Wien. 13 einflussreiche Entscheidungsträger kamen im repräsentativsten Raum der Wirtschaftskammer zusammen. WKÖ-Präsident Harald Mahrer hatte gestern, Montag, zu einem Arbeitsgespräch mit Spitzenvertretern der Bau-Sozialpartner und der Baubranche eingeladen. Nicht nur Bauwirtschaftsvertreter wie Immobilienobmann Gerald Gollenz und Georg Bursik saßen in der U-förmigen Tischrunde, sondern auch Nationalbank-Vizegouverneur Gottfried Haber und Erste-Group-Chef Willi Cernko nahmen an der Diskussion teil. Schließlich ist es vor allem die schwierige Finanzierungslage, die der Branche zu schaffen macht.

„Jetzt gibt es noch einen guten Zeitpunkt, etwas zu tun“, sagte Mahrer vor Journalisten. Scheitert die Regierung mit der Verabschiedung von Unterstützungsmaßnahmen, drohen eine höhere Arbeitslosigkeit, wirtschaftliche Seitwärtsbewegung, weniger Wohnraum sowie ausbleibende Sanierungen.

„Großvolumiger Betrag“

Die Koalition hatte schon angedeutet, sich auf ihre letzten Monate im Amt noch für ein Konjunkturpaket zusammenzuraufen. Einer der Profiteure soll eben die Baubranche sein. Deren Vertreter wollen nun sichergehen, dass die Kräfte der Politiker im Endspurt nicht nachlassen. Deswegen senden sie ihre expliziten Wünsche an die Regierung.

(c) Die Presse

Mahrer sagte, das Paket müsse vor allem „schnell gehen und unmittelbar wirksam sein“. Auf eine konkrete Summe wollte man sich nicht festlegen. Die Verhandlungen mit der Regierung laufen derzeit parallel, und die Branche wolle ÖVP und Grüne keine Details über die Medien ausrichten.
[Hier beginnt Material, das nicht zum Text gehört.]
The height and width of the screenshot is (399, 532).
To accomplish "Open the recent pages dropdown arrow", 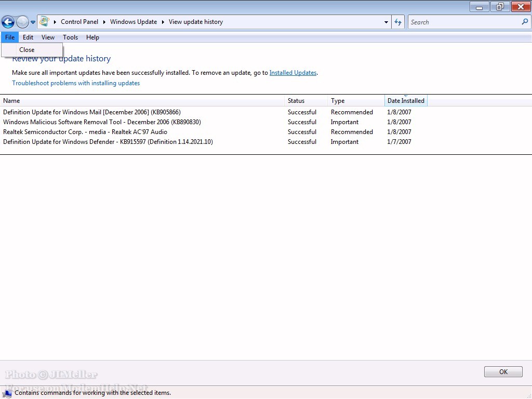I will pyautogui.click(x=33, y=22).
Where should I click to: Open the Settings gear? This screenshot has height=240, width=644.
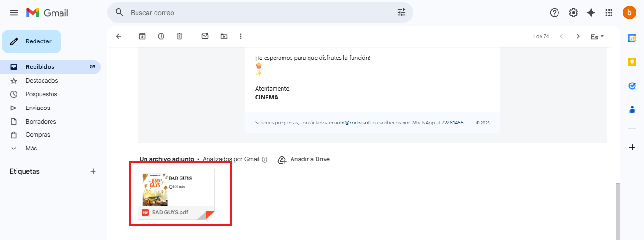573,13
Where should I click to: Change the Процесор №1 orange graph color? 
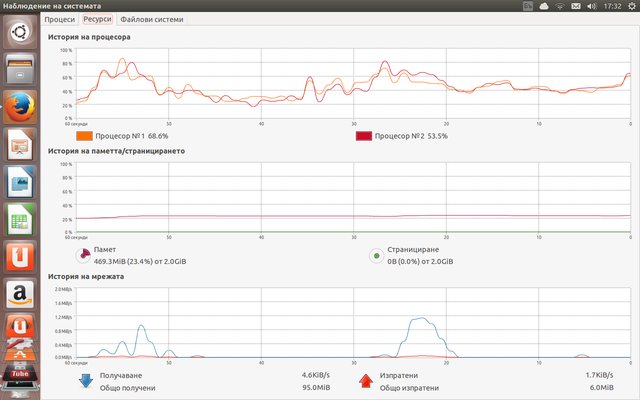click(84, 136)
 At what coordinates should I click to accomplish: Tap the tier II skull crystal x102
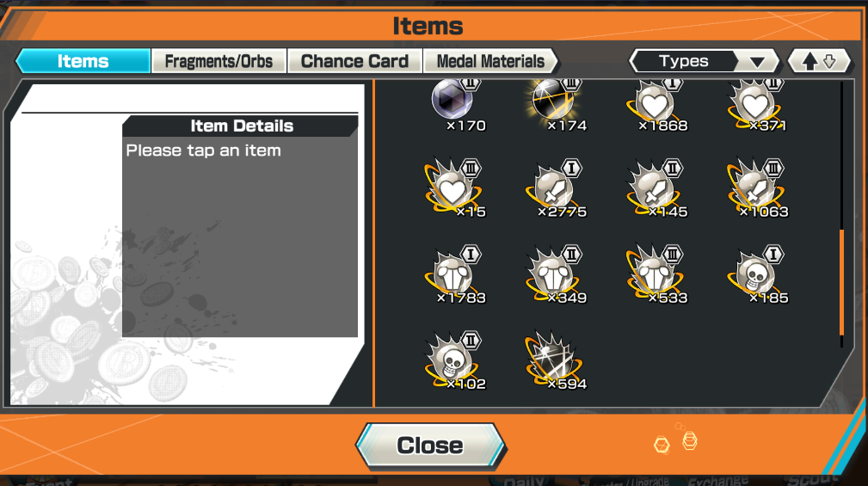click(456, 361)
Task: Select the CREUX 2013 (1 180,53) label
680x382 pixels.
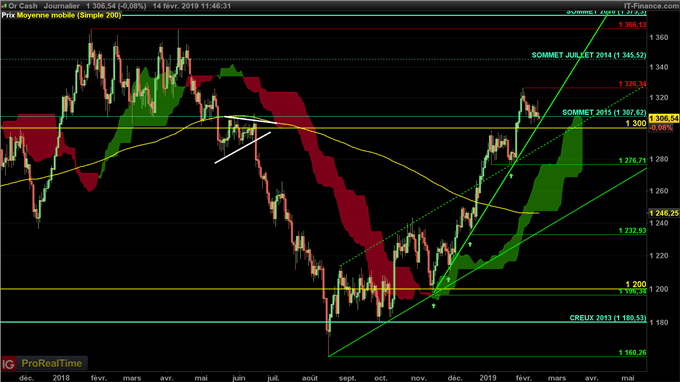Action: [x=608, y=318]
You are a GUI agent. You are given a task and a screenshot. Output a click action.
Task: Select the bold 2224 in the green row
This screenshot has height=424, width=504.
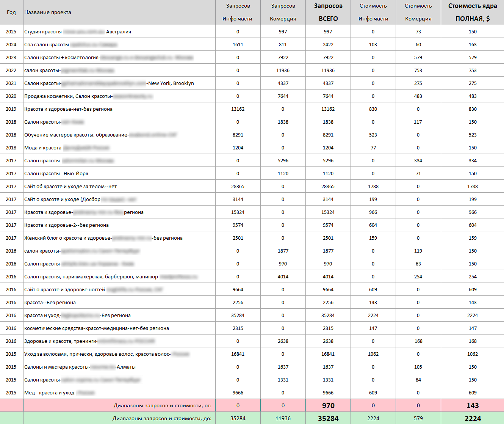pos(473,419)
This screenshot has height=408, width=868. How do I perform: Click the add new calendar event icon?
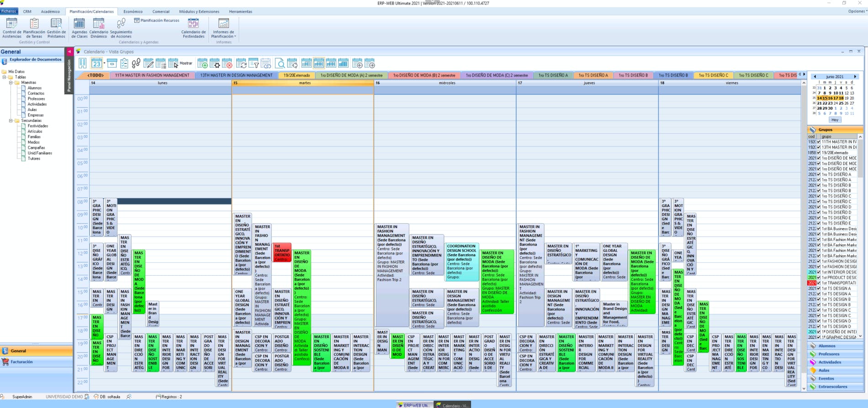[202, 63]
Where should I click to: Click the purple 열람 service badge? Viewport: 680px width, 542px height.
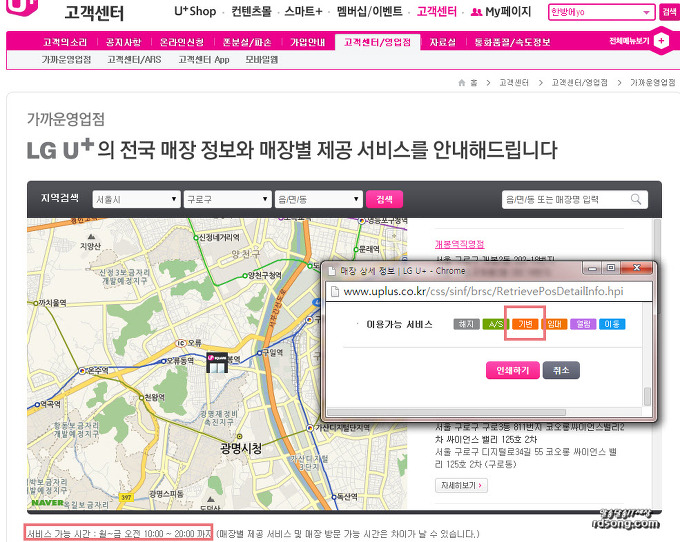click(x=583, y=324)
Dennoch: „Großvolumig“ müsse der Betrag sein, so Mahrer. Mindestens 500 Millionen Euro allein für die Ausweitung der Wohnbauförderung schweben ihm für die kommenden zwei bis drei Jahre vor. Es seien schon viele genehmigte Projekte in der Pipeline. Diesen solle das frische Geld unter anderem zugutekommen. Der gewerbliche sowie der soziale Wohnbau sollen gefördert werden. Auch Maßnahmen bei der Finanzregulatorik und den Verwaltungsprozessen brauche es.
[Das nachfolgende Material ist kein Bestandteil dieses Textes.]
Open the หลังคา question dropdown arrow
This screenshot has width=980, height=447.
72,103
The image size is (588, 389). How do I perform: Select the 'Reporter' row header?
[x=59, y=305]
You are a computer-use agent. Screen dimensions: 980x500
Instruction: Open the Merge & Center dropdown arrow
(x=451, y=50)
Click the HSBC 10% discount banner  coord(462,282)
Vor allem bei der KIM-Verordnung erhofft man sich eine Erleichterung, weil der Einfamilienhausbereich lahmt. Denn diese schränkt die Kreditvergabe für den Eigenheimerwerb ein und wurde erst im August 2022 enger gezurrt – aus Sorge, dass sich die Leute sonst überschulden würden. Eine Lockerung der KIM-VO ist laut „Presse“-Informationen nicht in Sicht – eher eine Vereinfachung der Ausnahmeregeln.

Konkret schlugen die Bau-Sozialpartner einen Eigenheimbonus für die erste eigene Wohnung oder das erste eigene Haus vor. „Das würden wir der Regierung ganz wärmend ans Herz legen“, sagte Mahrer. Hier sei ein Betrag von etwa 20 Prozent der Kosten vom Bund im Spiel. Dieser könnte bei 100.000 Euro gedeckelt werden, gelte als nicht rückzahlbarer Zuschuss und soll auch als Eigenmittel bei der Bank anrechenbar sein und somit die Kreditaufnahme erleichtern.

Geschenktes Steuerzahlergeld

Einen Widerspruch sieht Franz Schellhorn, Leiter der Agenda Austria. „Zuerst verschärft der Staat ohne Not die Kreditaufnahme durch neue Regularien, um den Bürgern dann bis zu 100.000 Euro Steuerzahlergeld zu schenken“, der Leiter des Thinktanks gegenüber der „Presse“. Für ihn ist das „absurd und gefährlich“, weil damit die Inflation weiter angeheizt werde.

Vernünftiger sei es, private Sanierungen steuerlich zu entlasten und Unternehmen die Möglichkeit zu geben, Investitionen schneller abschreiben zu können. „Genau das hat der damalige Finanzminister Hannes Androsch in den 1970er-Jahren mit großem Erfolg umgesetzt“, sagte Schellhorn. Derzeit darf der Bauträger beim Wohnbau 1,5 Prozent der investierten Summe per anno steuerlich abschreiben. Wirtschaftskammer-Generalsekretär Karlheinz Kopf forderte nun eine „degressive Abschreibung“, um Entwicklern höhere Erleichterungen gleich zu Beginn eines Projektes zu ermöglichen.

(c) Die Presse

Offenbar herrscht ungewöhnliche Einigkeit unter allen Beteiligten. Selbst der Bundesvorsitzende der Gewerkschaft Bau-Holz (GBH) und SPÖ-Politiker Josef Muchitsch hat kein Problem mit finanziellen Zuschüssen zum Hausbau oder Wohnungskauf. Er sorgt sich vor allem um Arbeitsplätze am Bau. Diese jetzt zu verlieren, wäre „ein Schuss ins Knie“, sagte Muchitsch.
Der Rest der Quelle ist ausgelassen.